Inverse relationship between parasitemia and platelet count

Malaria is a life-threatening mosquito-borne infectious disease mainly found in tropical countries. According to WHO, nearly half of the world’s population was at risk in 2021, with about 427 million cases and an estimate number of deaths of 619 000 (1). Proper treatment can stop mild cases from becoming severe.

Picture of mosquito which can cause Malaria

Thrombocytopenia is a well-known characteristic of severe malaria (1). In a study by Mandala and co-workers at the Malawi University of Science and Technology, parasitemia levels (number of parasites/µL blood) were found to be inversely correlated to platelet (PLT) count (number of cells/L blood) (2). The PLT counts were significantly lower in acute phase for all investigated malaria types— uncomplicated malaria (UCM), severe malarial anemia (SMA) and cerebral malaria (CM)—compared with in the convalescence phase one month after treatment.

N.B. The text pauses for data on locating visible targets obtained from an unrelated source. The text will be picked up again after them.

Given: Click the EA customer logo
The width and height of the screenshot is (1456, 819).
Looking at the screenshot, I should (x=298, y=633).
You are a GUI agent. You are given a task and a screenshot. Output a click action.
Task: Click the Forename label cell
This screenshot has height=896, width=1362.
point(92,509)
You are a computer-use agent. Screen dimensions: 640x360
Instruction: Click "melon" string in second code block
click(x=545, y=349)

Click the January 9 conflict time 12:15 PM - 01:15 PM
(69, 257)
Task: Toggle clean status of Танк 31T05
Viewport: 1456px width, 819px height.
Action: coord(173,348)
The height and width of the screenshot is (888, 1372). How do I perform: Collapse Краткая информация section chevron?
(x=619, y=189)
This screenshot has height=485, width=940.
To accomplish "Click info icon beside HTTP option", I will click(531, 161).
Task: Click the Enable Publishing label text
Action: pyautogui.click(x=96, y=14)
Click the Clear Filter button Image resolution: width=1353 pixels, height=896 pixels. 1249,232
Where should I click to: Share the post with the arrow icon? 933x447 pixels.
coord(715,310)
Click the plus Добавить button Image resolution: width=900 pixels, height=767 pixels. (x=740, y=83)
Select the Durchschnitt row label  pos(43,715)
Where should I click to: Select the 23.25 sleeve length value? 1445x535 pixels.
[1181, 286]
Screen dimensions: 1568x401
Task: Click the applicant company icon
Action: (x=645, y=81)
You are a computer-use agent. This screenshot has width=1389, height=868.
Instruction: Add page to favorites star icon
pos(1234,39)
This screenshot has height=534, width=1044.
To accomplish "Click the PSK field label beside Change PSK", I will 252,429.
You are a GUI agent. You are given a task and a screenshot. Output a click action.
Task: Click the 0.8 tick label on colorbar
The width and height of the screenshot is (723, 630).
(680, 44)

For accurate determination of PLT count in the critically low range, Boule hematology analyzers feature an PLT extended counting time functionality. When activated, the analyzer will count three times as many platelets to ensure a sufficiently large number to allow an accurate determination of the PLT count.

If PLT extended counting time is enabled and a low PLT is detected during analysis, the extended counting time will be displayed on the counting phase screen, and then indicated by an asterisk (*) adjacent to the PLT parameter on the result screen and in printouts and exported PDFs.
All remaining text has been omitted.